→ Reading text
┌────────
3 Ways to Bridge the Gaps Between Technology and The Change Management Process


technology interdependency signs

“Without change there is no innovation, creativity, or incentive for improvement. Those who initiate change will have a better opportunity to manage the change that is inevitable.”

– William Pollard. 

Change. It’s the inevitable constant facing every business. How’s the change journey going in your organization? How successful were the last 3 projects implemented in your business? Were the business objectives realized as intended? No? You are not alone.

Looking even closer at technology related projects, the success rate dips even lower. Why? Because by definition, projects involving technology invoke holistic change but often are not seen as, nor planned for, as change initiatives. To reverse the failure rate of technology initiatives, it’s important to plan for the change that spans people, process and technology vectors.

What is change management?
└────────
→ Required actions
1 – Please copy the part of the change management article starting with "Change. It’s the" and going on through "and technology vectors.".
2 – Carry on the change management article, picking up right after its last sentence.
The lines after this point come from a separate source.

→ Supplied information
┌────────
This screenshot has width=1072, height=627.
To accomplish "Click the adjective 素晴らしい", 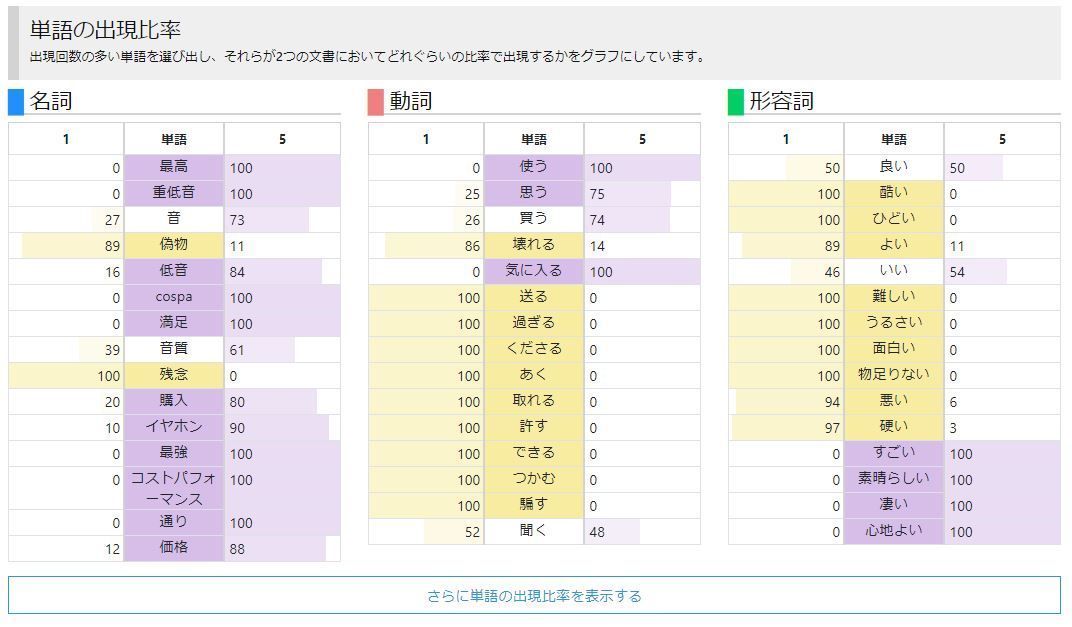I will point(894,479).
└────────
→ Results
1 –
Change. It’s the inevitable constant facing every business. How’s the change journey going in your organization? How successful were the last 3 projects implemented in your business? Were the business objectives realized as intended? No? You are not alone.

Looking even closer at technology related projects, the success rate dips even lower. Why? Because by definition, projects involving technology invoke holistic change but often are not seen as, nor planned for, as change initiatives. To reverse the failure rate of technology initiatives, it’s important to plan for the change that spans people, process and technology vectors.

2 –
Change management is the process of planning, implementing, and monitoring changes to a business or organization in order to effectively manage and adapt to new circumstances. Change can come in many forms, such as changes in strategy, organizational structure, business processes, or technology.

The goal of change management for technology is to help organizations successfully transition from the current state to a desired future state, while minimizing disruption and negative impacts. It involves a systematic approach that includes identifying the need for change, creating a plan for implementing the change, communicating with stakeholders, executing the plan, and evaluating the results.

Change management also involves addressing the human side of change. People can be resistant to change, so it’s important to involve them in the change process, provide adequate training, and communicate clearly about the reasons for the change and the expected benefits.

Effective change management requires strong leadership, communication skills, and a willingness to adapt and be flexible. It is a critical process for organizations that want to remain competitive and stay relevant in a rapidly changing business environment.

3 Ways To Achieve Successful Change Management for Technology Initiatives

Technology initiatives need to be looked at in the context of the entire business, rather than as an IT project. In addition, layering cross functional involvement and change management disciplines from the beginning will help ensure a holistic approach to technology. The result is a business that becomes, what we’ve termed, a Business Centered Technology™ organization.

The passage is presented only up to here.